(DATA FOR ANALYSIS Opens)

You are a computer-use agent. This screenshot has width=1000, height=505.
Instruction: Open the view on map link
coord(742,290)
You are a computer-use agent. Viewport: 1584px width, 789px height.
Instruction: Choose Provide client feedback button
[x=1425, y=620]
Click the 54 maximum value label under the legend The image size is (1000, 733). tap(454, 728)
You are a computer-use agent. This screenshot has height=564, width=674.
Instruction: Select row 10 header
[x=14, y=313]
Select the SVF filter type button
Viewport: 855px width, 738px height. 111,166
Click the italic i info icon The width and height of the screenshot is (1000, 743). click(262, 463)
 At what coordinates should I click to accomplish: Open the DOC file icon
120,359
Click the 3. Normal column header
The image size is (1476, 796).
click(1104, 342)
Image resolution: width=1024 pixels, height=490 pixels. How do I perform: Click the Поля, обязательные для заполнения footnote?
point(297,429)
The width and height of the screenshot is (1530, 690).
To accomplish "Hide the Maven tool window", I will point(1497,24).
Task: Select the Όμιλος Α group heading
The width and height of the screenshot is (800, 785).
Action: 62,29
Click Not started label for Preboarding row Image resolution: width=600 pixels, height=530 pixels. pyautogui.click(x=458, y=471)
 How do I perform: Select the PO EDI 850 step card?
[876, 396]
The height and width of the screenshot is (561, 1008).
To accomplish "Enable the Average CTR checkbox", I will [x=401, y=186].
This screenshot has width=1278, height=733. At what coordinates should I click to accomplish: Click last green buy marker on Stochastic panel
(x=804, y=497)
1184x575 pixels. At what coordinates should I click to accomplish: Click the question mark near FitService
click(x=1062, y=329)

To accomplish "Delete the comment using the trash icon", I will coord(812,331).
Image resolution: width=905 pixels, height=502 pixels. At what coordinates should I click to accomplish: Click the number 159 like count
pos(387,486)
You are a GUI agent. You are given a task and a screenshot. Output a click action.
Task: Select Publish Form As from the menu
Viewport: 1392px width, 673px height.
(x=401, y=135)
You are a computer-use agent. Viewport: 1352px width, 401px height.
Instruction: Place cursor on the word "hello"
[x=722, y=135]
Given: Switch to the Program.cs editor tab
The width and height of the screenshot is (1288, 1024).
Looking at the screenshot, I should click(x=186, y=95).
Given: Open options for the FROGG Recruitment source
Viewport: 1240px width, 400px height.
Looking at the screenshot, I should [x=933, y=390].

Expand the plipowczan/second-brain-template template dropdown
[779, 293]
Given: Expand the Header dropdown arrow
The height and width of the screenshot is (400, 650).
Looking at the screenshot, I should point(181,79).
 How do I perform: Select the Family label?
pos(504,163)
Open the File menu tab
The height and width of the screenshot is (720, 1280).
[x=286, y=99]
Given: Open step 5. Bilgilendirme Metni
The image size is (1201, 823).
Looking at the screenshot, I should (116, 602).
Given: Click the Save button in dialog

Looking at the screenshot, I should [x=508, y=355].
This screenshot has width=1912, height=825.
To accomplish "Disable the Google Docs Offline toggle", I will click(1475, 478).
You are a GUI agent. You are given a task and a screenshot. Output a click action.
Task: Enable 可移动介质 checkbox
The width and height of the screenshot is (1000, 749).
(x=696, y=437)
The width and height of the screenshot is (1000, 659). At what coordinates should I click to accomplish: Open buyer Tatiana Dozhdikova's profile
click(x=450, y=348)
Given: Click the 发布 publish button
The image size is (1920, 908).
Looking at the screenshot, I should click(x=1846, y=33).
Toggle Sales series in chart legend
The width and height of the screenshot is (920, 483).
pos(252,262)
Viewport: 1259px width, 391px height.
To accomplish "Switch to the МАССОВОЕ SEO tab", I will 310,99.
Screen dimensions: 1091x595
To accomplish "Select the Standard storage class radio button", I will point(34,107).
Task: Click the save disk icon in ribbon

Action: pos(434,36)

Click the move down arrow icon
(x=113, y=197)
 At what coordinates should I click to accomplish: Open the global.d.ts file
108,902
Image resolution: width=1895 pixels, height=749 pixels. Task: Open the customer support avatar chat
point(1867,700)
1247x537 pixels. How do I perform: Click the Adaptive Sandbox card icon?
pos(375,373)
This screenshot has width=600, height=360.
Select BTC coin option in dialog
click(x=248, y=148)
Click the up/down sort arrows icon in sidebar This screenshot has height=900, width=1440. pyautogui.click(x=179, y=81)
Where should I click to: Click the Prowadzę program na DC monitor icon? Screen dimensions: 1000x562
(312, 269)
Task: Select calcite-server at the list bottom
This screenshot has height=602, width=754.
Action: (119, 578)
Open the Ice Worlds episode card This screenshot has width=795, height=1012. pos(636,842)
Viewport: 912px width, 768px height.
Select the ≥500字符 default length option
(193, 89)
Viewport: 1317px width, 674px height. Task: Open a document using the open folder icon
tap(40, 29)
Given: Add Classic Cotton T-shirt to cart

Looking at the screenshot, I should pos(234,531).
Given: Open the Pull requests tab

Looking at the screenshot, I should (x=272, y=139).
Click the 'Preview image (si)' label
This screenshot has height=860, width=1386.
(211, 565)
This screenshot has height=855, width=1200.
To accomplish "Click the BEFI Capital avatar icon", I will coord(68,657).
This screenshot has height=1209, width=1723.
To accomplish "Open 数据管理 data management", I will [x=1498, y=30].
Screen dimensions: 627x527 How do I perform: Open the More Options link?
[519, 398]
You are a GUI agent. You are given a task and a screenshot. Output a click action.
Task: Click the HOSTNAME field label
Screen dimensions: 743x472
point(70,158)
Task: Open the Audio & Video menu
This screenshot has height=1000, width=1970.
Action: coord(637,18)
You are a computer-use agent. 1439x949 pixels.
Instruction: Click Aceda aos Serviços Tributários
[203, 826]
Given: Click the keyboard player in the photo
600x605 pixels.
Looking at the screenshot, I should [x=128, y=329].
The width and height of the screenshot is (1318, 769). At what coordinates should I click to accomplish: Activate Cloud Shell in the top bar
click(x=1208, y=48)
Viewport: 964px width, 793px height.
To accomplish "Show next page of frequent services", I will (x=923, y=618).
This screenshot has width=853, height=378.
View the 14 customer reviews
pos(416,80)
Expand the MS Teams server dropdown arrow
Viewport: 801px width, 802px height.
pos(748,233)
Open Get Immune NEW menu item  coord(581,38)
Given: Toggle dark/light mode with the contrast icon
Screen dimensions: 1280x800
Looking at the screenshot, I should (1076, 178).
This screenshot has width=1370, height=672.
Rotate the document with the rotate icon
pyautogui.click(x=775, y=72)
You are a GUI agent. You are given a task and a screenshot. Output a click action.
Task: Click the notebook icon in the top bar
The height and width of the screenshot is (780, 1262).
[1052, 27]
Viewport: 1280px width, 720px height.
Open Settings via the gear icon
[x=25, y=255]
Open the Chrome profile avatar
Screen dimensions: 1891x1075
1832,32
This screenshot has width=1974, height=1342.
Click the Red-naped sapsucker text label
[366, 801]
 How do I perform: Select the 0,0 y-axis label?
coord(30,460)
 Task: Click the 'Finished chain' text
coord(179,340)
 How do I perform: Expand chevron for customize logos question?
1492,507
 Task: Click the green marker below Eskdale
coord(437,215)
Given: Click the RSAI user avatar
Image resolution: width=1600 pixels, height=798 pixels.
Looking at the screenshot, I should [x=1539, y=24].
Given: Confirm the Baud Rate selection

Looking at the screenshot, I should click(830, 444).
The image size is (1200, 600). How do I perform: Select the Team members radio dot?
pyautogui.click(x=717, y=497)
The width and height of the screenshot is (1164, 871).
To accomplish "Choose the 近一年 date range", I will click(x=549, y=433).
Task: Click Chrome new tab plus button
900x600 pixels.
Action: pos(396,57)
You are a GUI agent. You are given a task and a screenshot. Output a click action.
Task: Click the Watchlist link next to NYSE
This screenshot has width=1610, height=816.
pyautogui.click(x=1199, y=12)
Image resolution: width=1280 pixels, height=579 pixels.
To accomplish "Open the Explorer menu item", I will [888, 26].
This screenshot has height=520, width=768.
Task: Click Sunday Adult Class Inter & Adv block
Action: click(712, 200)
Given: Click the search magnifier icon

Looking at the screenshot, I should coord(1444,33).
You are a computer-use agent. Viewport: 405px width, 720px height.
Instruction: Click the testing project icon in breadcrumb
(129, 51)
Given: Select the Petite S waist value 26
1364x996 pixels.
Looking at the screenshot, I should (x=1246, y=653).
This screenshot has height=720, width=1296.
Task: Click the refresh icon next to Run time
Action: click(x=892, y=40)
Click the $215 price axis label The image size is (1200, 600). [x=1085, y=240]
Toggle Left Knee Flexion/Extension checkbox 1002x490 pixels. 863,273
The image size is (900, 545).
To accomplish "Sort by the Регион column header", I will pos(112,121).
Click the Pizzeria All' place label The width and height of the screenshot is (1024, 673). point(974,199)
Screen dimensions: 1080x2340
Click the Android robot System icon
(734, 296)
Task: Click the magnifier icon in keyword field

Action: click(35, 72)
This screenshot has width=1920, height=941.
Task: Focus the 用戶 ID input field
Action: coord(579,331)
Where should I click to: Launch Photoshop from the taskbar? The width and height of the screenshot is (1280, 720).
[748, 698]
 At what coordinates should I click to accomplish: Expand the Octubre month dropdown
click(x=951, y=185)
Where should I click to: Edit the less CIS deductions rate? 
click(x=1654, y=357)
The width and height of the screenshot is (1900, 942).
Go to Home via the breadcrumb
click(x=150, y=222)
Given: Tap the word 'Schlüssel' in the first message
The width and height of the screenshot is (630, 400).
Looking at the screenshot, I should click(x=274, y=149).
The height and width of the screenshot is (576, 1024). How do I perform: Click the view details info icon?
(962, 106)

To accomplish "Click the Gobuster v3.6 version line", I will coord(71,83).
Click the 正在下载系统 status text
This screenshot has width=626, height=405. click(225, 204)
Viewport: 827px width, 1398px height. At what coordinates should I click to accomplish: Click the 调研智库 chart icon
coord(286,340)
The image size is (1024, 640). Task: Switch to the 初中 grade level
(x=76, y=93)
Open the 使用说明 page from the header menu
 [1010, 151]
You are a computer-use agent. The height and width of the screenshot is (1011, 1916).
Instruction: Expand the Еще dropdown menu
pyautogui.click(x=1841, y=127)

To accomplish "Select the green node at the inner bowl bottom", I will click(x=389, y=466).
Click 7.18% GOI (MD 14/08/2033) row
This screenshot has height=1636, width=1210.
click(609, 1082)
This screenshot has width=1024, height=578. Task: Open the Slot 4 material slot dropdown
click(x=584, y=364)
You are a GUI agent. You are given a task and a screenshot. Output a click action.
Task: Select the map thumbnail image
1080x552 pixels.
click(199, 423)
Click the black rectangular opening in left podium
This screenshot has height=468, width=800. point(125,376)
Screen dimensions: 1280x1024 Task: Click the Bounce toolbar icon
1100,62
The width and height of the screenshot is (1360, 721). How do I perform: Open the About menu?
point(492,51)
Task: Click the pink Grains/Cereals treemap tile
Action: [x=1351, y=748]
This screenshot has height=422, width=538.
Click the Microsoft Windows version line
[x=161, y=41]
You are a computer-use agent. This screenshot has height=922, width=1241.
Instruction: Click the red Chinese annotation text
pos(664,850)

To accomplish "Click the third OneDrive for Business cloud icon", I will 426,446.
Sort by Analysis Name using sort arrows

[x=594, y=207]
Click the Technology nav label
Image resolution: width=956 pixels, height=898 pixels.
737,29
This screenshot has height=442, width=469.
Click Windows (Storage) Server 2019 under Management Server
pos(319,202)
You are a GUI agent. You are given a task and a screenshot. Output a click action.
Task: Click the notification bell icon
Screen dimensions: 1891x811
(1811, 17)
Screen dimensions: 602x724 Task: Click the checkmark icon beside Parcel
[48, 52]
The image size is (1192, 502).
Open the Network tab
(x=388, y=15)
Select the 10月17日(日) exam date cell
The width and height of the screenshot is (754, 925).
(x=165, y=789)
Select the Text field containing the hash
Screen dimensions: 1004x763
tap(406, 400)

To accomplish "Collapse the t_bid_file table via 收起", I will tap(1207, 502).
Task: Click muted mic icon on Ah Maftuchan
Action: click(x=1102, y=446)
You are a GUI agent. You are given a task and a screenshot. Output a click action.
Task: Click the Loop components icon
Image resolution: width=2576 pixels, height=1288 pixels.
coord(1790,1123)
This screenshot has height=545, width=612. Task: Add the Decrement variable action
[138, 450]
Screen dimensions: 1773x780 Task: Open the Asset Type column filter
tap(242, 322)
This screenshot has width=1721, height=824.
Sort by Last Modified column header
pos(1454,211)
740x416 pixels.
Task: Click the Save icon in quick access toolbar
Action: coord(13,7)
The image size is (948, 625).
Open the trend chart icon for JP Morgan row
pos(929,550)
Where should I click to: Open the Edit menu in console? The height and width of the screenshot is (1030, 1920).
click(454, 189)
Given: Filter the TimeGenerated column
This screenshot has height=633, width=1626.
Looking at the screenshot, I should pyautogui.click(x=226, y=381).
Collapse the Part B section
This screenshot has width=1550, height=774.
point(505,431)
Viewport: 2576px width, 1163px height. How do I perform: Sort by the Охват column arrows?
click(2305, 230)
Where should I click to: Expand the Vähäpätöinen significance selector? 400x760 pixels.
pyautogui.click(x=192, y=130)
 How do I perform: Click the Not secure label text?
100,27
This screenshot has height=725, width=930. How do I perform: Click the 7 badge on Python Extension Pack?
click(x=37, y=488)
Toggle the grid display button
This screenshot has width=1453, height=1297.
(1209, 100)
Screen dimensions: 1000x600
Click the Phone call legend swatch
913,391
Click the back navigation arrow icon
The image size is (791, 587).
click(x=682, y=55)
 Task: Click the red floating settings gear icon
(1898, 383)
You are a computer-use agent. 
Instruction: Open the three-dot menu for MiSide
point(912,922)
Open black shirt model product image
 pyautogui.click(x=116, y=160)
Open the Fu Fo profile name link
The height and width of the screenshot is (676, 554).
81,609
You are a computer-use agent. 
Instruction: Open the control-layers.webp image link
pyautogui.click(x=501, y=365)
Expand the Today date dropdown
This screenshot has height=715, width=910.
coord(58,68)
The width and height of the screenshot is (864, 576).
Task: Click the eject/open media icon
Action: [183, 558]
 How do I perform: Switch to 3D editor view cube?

(DATA FOR ANALYSIS Closes)

• [REQUIRED ACTION]: Return, unchanged, the run of lines above that opens with the line containing "The width and height of the screenshot is (1164, 871)." and closes with the line containing "Image resolution: width=1280". Include both.

• [SOLUTION BELOW]:
The width and height of the screenshot is (1164, 871).
To accomplish "Choose the 近一年 date range", I will click(x=549, y=433).
Task: Click Chrome new tab plus button
900x600 pixels.
Action: pos(396,57)
You are a GUI agent. You are given a task and a screenshot. Output a click action.
Task: Click the Watchlist link next to NYSE
This screenshot has width=1610, height=816.
pyautogui.click(x=1199, y=12)
Image resolution: width=1280 pixels, height=579 pixels.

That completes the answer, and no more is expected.